An optical dynamic-gain equalizer (DGE) for dense wave-division multiplexing (DWDM) communication systems sets unprecedented performance levels for precision, dynamic range, and reliability. This product, essentially a seamless one-dimensional array of variable optical attenuators (VOAs), is the first such device to employ diffractive microelectromechanical system (MEMS) technology with ultra high-spectral resolution. Its maker, Silicon Light Machines, a subsidiary of Cypress Semiconductor Corp., uses a patented MEMS Grating Light-Valve (GLV) technology developed at Stanford University in California, and now optimized for telecommunications ap-plications.
Essentially, a GLV is a diffraction-type spatial light modulator that's fabricated in a standard CMOS fabrication facility. The model 2200 DGE delivers power accuracy, or residual ripple of ±0.1 dB, with a minimum attenuation step of 1.0 ms. This allows system designers to very accurately attenuate optical power levels and squeeze out any ripple.
Conventional DGEs use a variety of technologies for tight power-level control. Acousto-optic, liquid-crystal, Faraday rotator filter, waveguide, and thermo-optic methods deliver roughly ±0.3 to ±0.5 dB of optical residual ripple. In DWDM systems, subscribers are added or dropped on demand via add/drop multiplexers. Subsequently, power spectrum shapes can change. So, there's a crucial need to save every bit of power gain to flatten out the power signal as much as possible. Even a fraction of a decibel can make a big difference.
Traditionally, gain flattening was done with static devices. Every additional communication channel that's used affects the shape of the power spectrum. These issues are magnified in dynamically changing DWDM systems.

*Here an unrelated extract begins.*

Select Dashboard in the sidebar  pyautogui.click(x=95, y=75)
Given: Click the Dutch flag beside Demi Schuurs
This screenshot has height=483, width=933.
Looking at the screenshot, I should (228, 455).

This is where the model 2200 shines. Designed for C-band operation in the 1550-nm spectral region, it independently attenuates optical power over multiple spectral regions, using a single dynamic module instead of a static approach. Future versions are being considered for operation in the L and S bands.
The 2200 is really a subsystem made up of the drive electronics on a board, an optics module that contains the GLV device, and an optical circulator (Fig. 1). This subsystem fits at the mid-stage of a user's gain block--all monitored optically by an external device. Such a setup provides a low-cost-per-channel solution for high-channel-count systems. The DGE's spectral seamlessness means that it's agnostic to channel count.
Aimed at optical system suppliers like Ciena, Lucent Technologies, Nortel, and Alcatel for long-haul and ultra-long-haul communication systems, the 2200 delivers a dynamic range of more than 15 dB. Other impressive specifications of the model 2200 include spectral power ripple within ±0.1 dB, a correction slope of more than 4 dB/nm, less than 6 dB of excess insertion loss, less than 0.25 dB of polarization-dependent loss, and -40 dB of return loss. Equalization time is under 1.0 ms (Fig. 2).
The subsystem dissipates less than 5 W of power and complies with Telecordia's GR-1221 specifications (GR-63 for the control electronics). Moreover, it's designed to operate over a temperature range of -5°C to 70°C.